Accenture, the IT consultancy group, suffered a defeat on all of the preliminary issues in a judgment handed down on 6 November in GB Gas Holdings Limited v (1) Accenture (UK) Limited, (2) Accenture SCA, (3) Accenture International SARL, (4) Accenture Inc [2009] EWHC 2734 (Comm).
Centrica is claiming nearly £200m in relation to the alleged failure of the IT customer billing system which was to be created and installed by Accenture.
In a complex series of preliminary judgments by Mr Justice Field, one element stands out. The contract stated that once Centrica had provided notice to Accenture of any ‘fundamental’ defect in the system, Accenture was obliged to take reasonable steps to fix the problem. Centrica claimed that it had notified Accenture of a fundamental defect but Accenture had refused to take any steps in response. Accenture argued that no single ‘fundamental’ breach had occurred and they were therefore not liable. Centrica claimed that a series of lesser breaches could be aggregated to form a ‘fundamental’ breach. Mr Justice Field agreed with Centrica.
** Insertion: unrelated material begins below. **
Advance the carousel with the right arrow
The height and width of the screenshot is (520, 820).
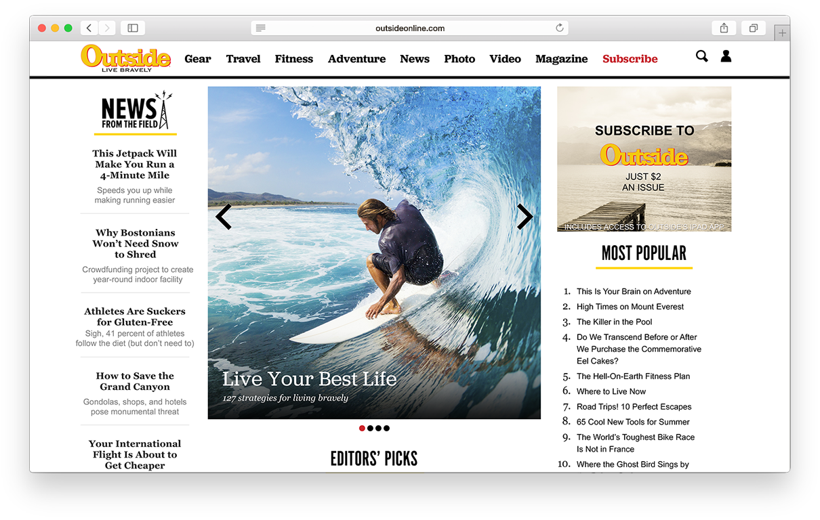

Commenting on the judgment, Peter Clough, head of disputes at Osborne Clarke, said:
‘One of the important points to note about this case is that IT suppliers can be liable for claims for fundamental breach arising from the cumulative effect of a series of faults, each of which could look relatively minor in isolation. The majority of systems will of course be inter-linked so that a defect in part of the process could affect another part, snowballing into a more serious issue.
Accenture were partly caught out by the use of the words “and/or” in the definition of “fundamental breach”. This judgment reinforces the careful considerations that need to be given when negotiating IT contracts. It will be interesting to see what other issues arise on this matter at the full trial.’